Crumbling concrete structures casting long shadows across desolate streets, thick patches of purplish lichen adorning the still-standing walls. Faded, furtive figures cluster together away from the light of the too-bright sun, yellow eyes staring at me as I walk steadily south down the double-yellow lines on the cracked asphalt. I look east toward the place where the beach was, and the glare of the dawn grows brighter until my vision flares into a field of white.
I grope for a moment beside the bed, muscles grumbling. Glasses, lamp, phone. It's 6:15. I could still go back, but not this morning. The apocalyptic vistas remain for a while, double-exposed over the towering heaps of books and laundry; eventually they fade back into the background, visible if I look for them.
It seems that someone at Google is thinking along the same lines as me, as this is today's iGoogle quote:
The 'Net is a waste of time, and that's exactly what's right about it. — William Gibson
Hmm, that's got potential.
Sometimes you read something on-line and you shake you head and rub your eyes, because that can't be what it looks like. But no, it is. Peanuts, by Charles Bukowski.

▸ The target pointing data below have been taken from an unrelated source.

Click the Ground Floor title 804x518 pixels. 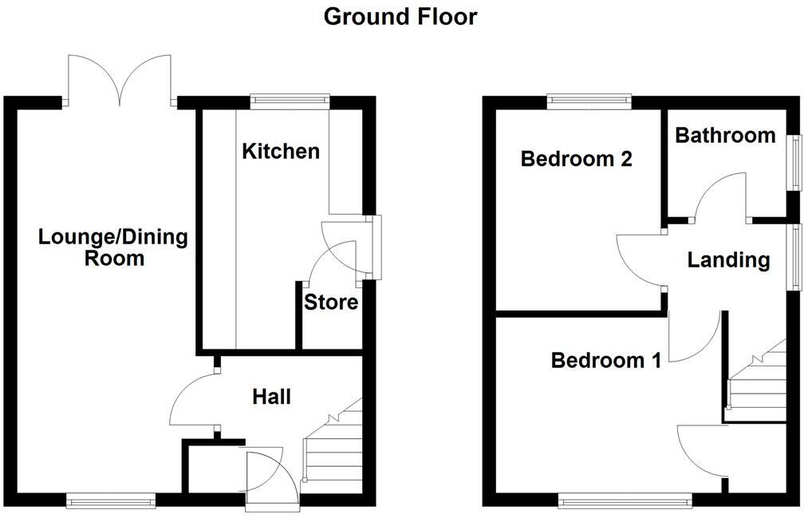point(400,16)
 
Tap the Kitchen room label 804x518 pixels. point(281,151)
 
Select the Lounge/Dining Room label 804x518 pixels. point(112,247)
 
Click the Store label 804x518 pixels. point(331,303)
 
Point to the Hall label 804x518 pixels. point(271,397)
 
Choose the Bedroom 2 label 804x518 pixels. point(576,159)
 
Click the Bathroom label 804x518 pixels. point(725,136)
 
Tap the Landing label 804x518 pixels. point(728,259)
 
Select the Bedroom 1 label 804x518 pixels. point(605,361)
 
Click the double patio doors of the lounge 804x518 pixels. point(120,80)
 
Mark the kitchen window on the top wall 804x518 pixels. point(290,100)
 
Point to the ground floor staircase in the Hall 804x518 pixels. point(332,451)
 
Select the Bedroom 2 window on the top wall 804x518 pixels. point(589,100)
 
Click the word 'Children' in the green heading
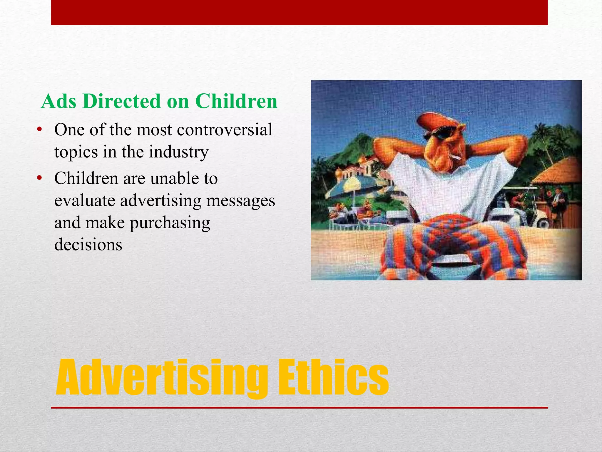click(236, 101)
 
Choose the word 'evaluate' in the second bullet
click(85, 201)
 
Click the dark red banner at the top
click(299, 12)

If all you know of Peanuts is what you glanced over in the newspaper funnies, and all you know of Bukowski is that Mickey Roarke was in that movie, and to boot you hate poetry, then you won't like this. But read it anyway, damn it. You might learn something.
Tiffany posted an interesting essay on buying locally grown produce in the DC area. I know we have some farmer's market options in this area, but I am self-aware enough to know I won't go to that much trouble. Hell, I tend toward one meal a day as it is, mainly due to laziness. Still, if I didn't live a hermit's life (or hermetic life, perhaps?) I would probably avail myself of the options. I know I enjoy the taste of non-commercial food much more, and it would be better for me, too.

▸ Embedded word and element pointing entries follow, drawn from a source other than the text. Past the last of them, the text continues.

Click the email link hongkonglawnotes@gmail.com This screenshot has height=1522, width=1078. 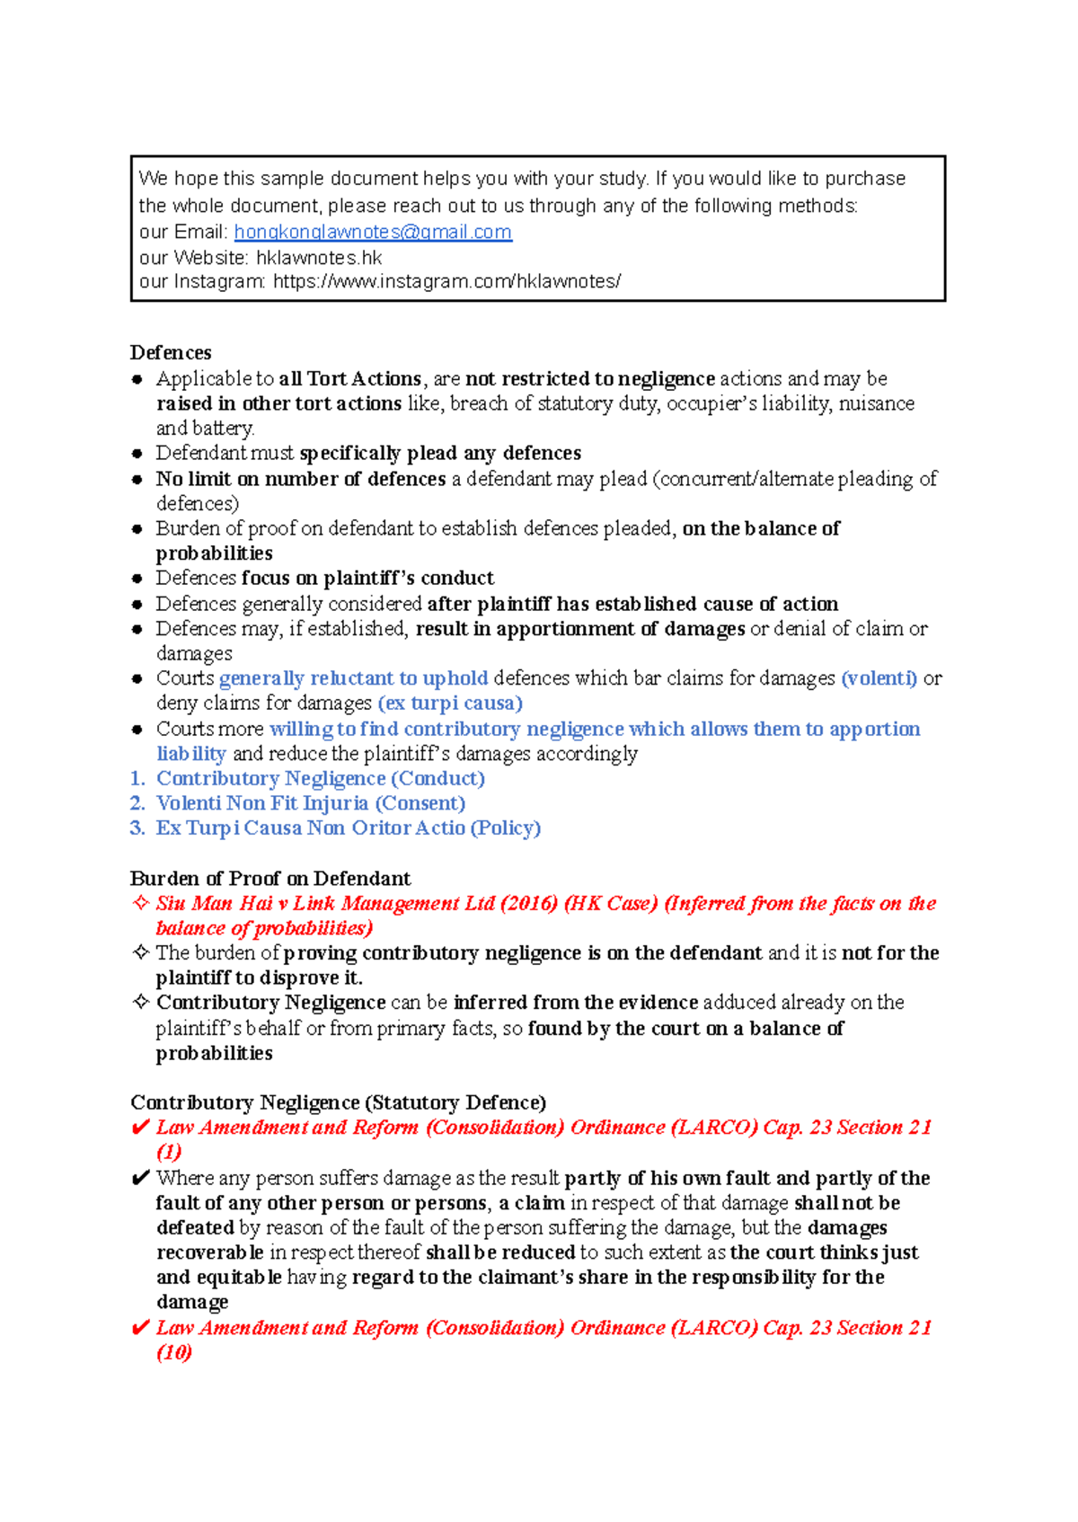373,232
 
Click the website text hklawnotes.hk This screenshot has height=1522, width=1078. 319,258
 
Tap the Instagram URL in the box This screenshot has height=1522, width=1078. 446,281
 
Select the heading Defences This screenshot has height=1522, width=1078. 171,352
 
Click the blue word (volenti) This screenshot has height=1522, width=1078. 879,678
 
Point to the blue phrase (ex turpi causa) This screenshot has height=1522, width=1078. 450,703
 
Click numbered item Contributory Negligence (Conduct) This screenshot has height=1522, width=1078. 320,778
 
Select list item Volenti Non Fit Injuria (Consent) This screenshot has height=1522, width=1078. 310,803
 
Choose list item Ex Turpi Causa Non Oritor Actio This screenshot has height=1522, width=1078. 348,827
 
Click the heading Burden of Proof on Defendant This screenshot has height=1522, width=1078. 270,878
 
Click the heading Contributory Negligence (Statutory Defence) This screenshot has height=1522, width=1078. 338,1102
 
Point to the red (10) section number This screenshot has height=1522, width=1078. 174,1352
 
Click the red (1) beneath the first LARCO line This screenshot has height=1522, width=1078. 169,1152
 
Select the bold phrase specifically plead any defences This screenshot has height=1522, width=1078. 440,453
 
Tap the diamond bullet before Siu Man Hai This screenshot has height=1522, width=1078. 140,902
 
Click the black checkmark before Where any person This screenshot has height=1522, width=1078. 140,1178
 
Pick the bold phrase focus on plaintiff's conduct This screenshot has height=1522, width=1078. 368,578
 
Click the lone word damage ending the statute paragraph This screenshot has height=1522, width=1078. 191,1302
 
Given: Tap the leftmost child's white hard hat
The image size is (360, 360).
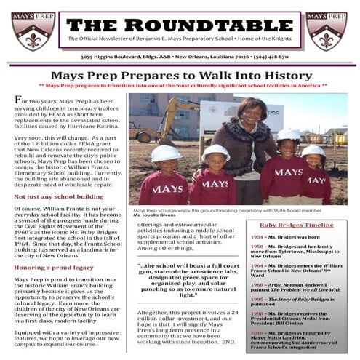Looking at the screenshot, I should (x=166, y=153).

Convenience versus quality: the conundrum on which American society is built.
So let us consider for a moment this thing we call the Internet. In your opinion, what is it for?
The question isn't really rhetorical, it is something about which I've been thinking for quite a while. When you consider other big infrastructures — the interstate highway system, the telephone network — they have a fairly easy to explain purpose. But this inter-operable linking of computer networks around which so many of lives revolve isn't as easy for me to summarize.
My own thoughts are still semi-solid and incomplete, but I am seeking your perspective. So, what's it about? What is it for? Or, for those of you in the corporate world, what's the bottom line C-level executive sound-bite explaining why we need it?